* BEGIN Supplied passage *

Writing better Yara rules in 2023…
2023-8-26 08:15:33 Author: www.hexacorn.com(查看原文) 阅读量:15 收藏

In my previous post I mused about an impossible task – how to consolidate a large, unorganized yara ruleset (that lots of us, admittedly, collect and hoard – just downloading it all, randomly, from all the corners of the internet w/o much thinking…) into a single, monolith, ready-to-use-for-a-quick-triage yara rule set…

Trust me: it’s not easy, but still doable, and in my previous post I kinda outlined a process that extracts, isolates and classifies each rule one by one, so that once they are all in separate files, we strip their metadata, deduplicate them, check their syntax for errors, find hidden duplicates (via compilation), and finally merge the surviving ones into a one, gigantic rule set that can be used directly with yara.exe (or compiled with yarac.exe for faster processing).

Yup, it’s not perfect, but this is one of these “it kinda worked for me” situations…

Since my last post I made lots of improvements to that idea and I can now painlessly merge any set of random yara rules with a minimal manual input, but with a caveat that I brutally ditch many of the ‘bad rules’ ‘in the process’… It’s their authors’ fault though 😉 Yup, I am serious – if your rule is kinda over-engineered – no one wants it, and this is why I also kill it at source cuz I don’t want it either 😉

Anyway… this post is not about automation. It’s about quality. A subject close to my heart, because this is my second post on yara rule writing ‘best practices’ – the first one was a disaster, because I was wrong on many fronts, and was corrected by the actual Yara devs… It was an eye-opening experience, for sure. That old post – I took it down.

And I do hope this post will be a bit better!

Reviewing many Yara rules written by others is a great researching adventure… You learn a lot not only about various optimization tricks, but also Yara syntax that you were not even aware existed… And yes, nothing works better for learning than a corpora of good examples… You can RTFM all day long and then someone breaks the rules (sic!) and uses the language syntax in a way no one ever thought of before… And yes, looking at all these rules you find mistakes too 🙂 Not only bad strings, but also wrong assumptions, bad copypasta, and sometimes a certain level of laziness…

So, let’s cover a few things that I learned from eyeballing of these 40K+ yara rules:

  • ditch PEiD-based yara rules – they are truly obsolete in 2023 and many of them are simply naive; also, 32-bit packers and protectors prevalent in 1990s and 2000s are not interesting anymore
  • ditch file properties and feature extraction-oriented rules – better tools exist today f.ex. DiE, capa; detecting that a file is a PE, PE.NET, ELF, MSI or DOC/X, or XLS/X via yara is simply NOT the best use of yara and IT IS AN ALREADY SOLVED PROBLEM on a modular level (see f.ex. dotnet.is_dotnet discussion below)

* END Supplied passage *

- [Do this]: Copy the Yara rules post word for word between "In my previous post I mused" and "for faster processing).", inclusive.

* BEGIN Material supplied *

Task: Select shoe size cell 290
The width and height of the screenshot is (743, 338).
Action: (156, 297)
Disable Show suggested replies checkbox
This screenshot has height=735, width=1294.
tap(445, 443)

* END Material supplied *

- [Complete answer]:
In my previous post I mused about an impossible task – how to consolidate a large, unorganized yara ruleset (that lots of us, admittedly, collect and hoard – just downloading it all, randomly, from all the corners of the internet w/o much thinking…) into a single, monolith, ready-to-use-for-a-quick-triage yara rule set…

Trust me: it’s not easy, but still doable, and in my previous post I kinda outlined a process that extracts, isolates and classifies each rule one by one, so that once they are all in separate files, we strip their metadata, deduplicate them, check their syntax for errors, find hidden duplicates (via compilation), and finally merge the surviving ones into a one, gigantic rule set that can be used directly with yara.exe (or compiled with yarac.exe for faster processing).